Produce a copy of every line in the records that holds the string "agent".
___
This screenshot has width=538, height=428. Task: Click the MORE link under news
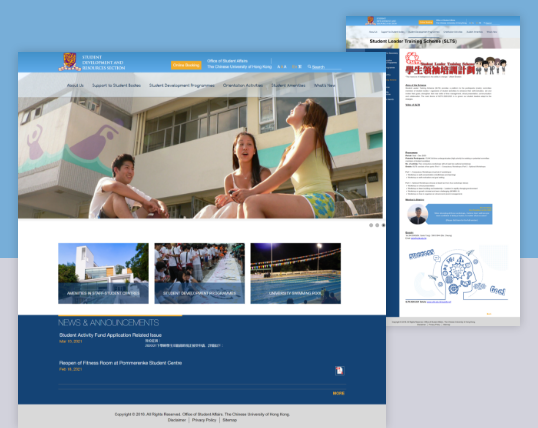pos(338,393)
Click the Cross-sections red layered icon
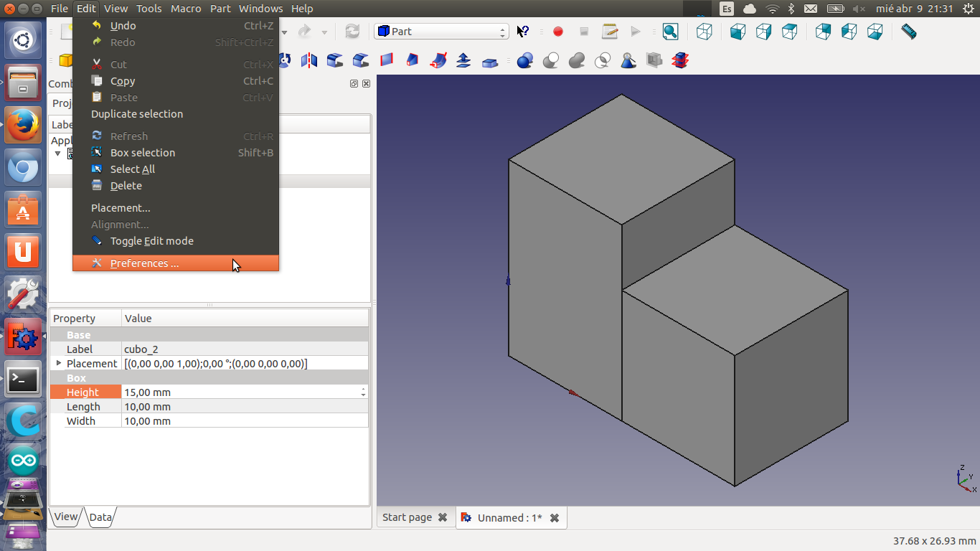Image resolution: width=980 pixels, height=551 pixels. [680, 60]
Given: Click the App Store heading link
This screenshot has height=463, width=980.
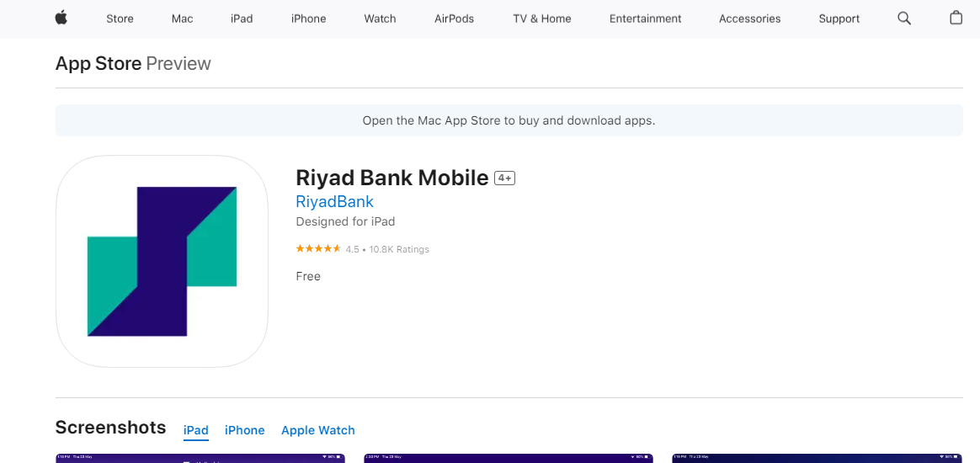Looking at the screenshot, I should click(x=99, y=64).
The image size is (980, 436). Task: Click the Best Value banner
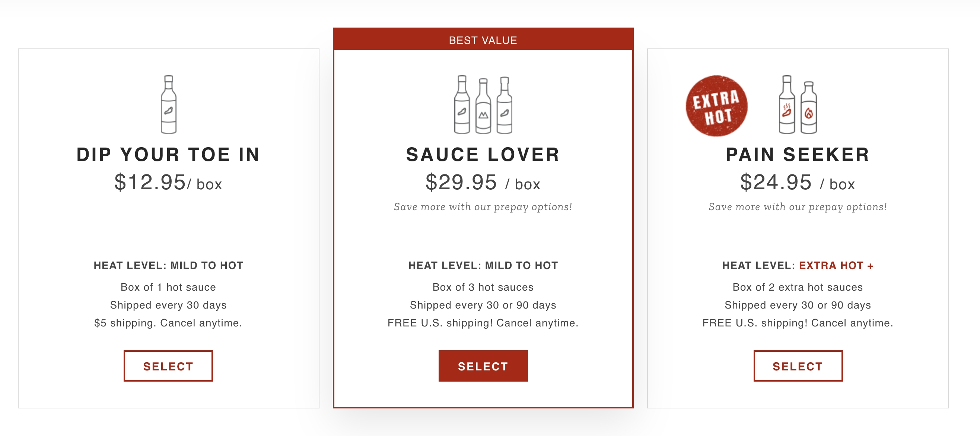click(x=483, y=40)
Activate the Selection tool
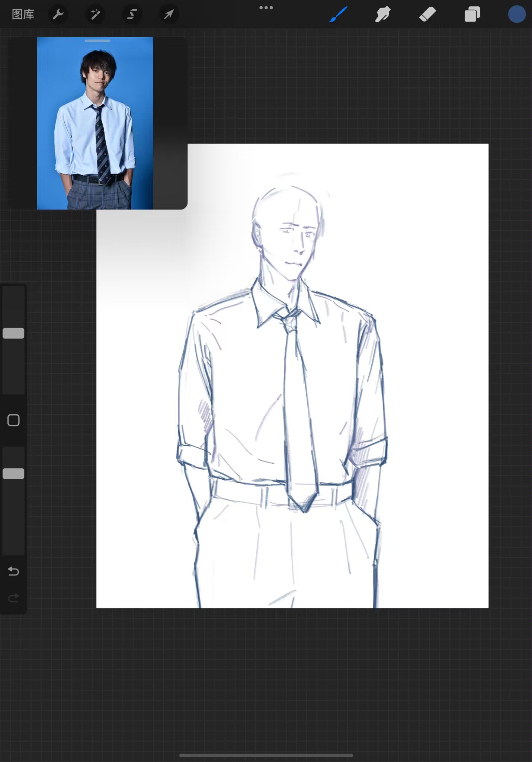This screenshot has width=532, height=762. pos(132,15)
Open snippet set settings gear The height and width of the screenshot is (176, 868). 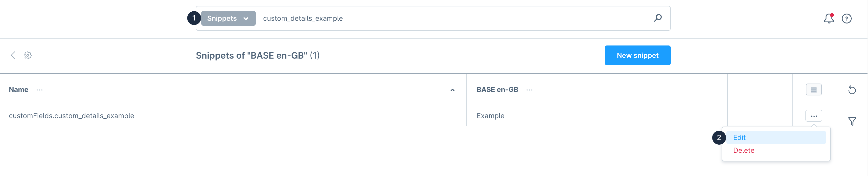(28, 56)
___
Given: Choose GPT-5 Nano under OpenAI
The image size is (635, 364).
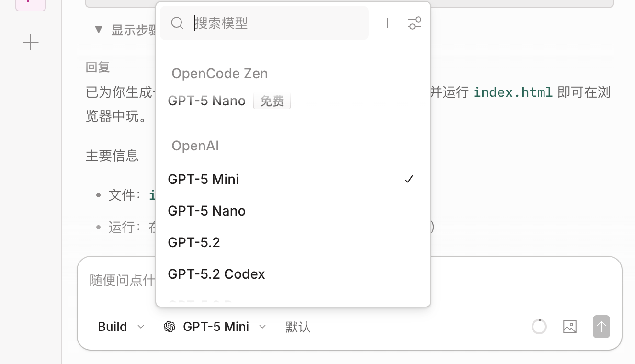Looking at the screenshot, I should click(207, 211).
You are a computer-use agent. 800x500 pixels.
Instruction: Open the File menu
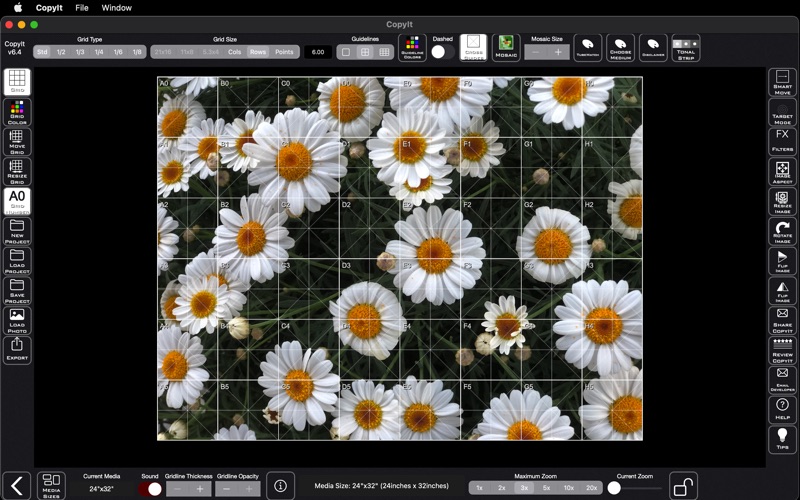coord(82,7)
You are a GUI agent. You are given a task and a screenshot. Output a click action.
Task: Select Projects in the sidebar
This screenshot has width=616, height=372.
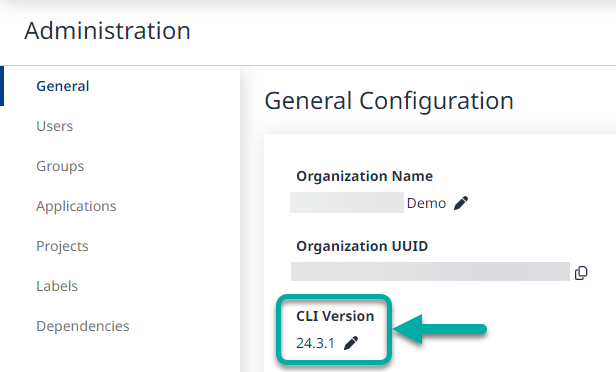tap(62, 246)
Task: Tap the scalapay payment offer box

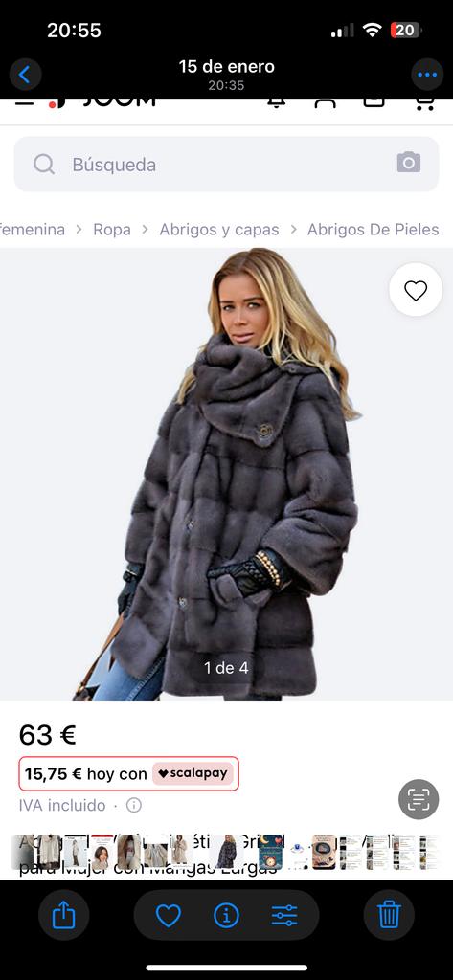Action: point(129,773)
___
**WRITTEN ANSWER**.
You are a computer-use agent. 800x500 pixels.
You are a GUI agent. You are given a task and a screenshot. Output a click action.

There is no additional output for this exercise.